Looking for opportunity in stocking
Under one of my mentors we had a huge reduction in dry goods. Everything except for toilet paper. He told me, “We’re a brewery & pizza place. So there’s 3 rules. Never run out of pizza, never run out of beer, and never run out of toilet paper.”
Sound advice, and I have a bur inflaming me from a recent project: forecasting sales, AI and stocking habits.
JIT and COVID
Restaurant operators have been following pretty closely the concepts of JIT, or Just in Time production for a long while now. This method of lean manufacturing means that the right amount of raw ingredients are where they need to be just at the time they need to be there. This prevents spoilage and most importantly has specific effects on liquid cash. Yes your COGS stay the same on the items but without waste you can explicitly reduce cost with process efficiency. The demands are also congruent to the business of the future. So when you come out of a busy season into a lull, JIT directs that you are purchasing for fulfillment, not overstock, liberating cash inversely to business volume.

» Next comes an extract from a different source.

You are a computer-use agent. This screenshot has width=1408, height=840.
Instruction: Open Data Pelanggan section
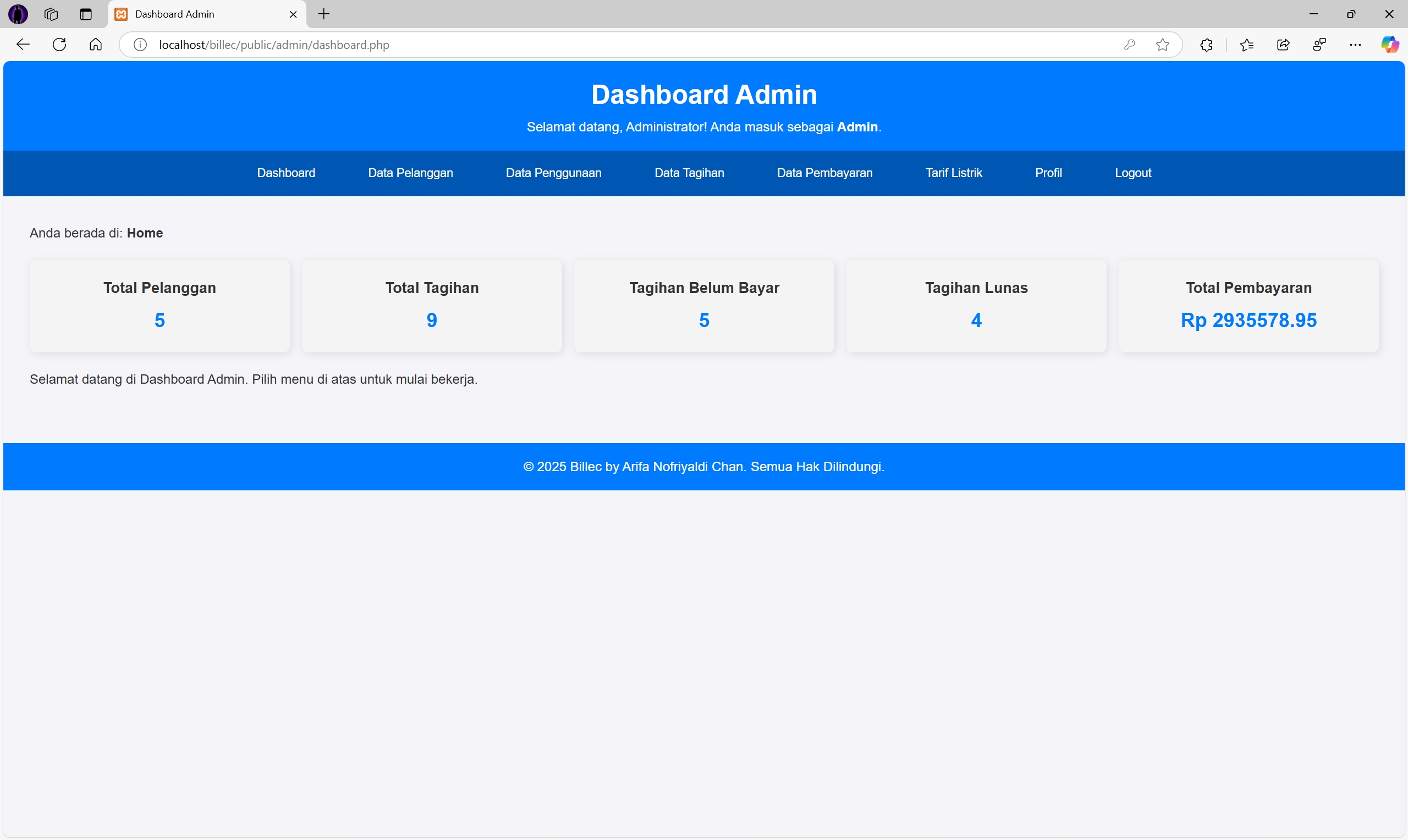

COVID demonstrated that this ordering system is a luxury of a quick and reliable supply chain. How many of your restaurants went without ingredients, or had to massively change products based on availability? If you’re in wine I bet you’re still looking for lost shipping containers. Price volatility also went through the roof as at home consumer demands on things like flour and other trendy hobbies were fonts of distraction from the collapse of normal order.
Just after COVID, delivery companies in Chicago and other markets rolled out additional delivery fees and gas surcharges. Restaurants are also dealing with inflation & international market volatility on eggs, beef and other products for reasons well beyond our direct control; some settled, some new ones on the horizon. One battle to another doesn’t change the fact that doing business isn’t getting any cheaper.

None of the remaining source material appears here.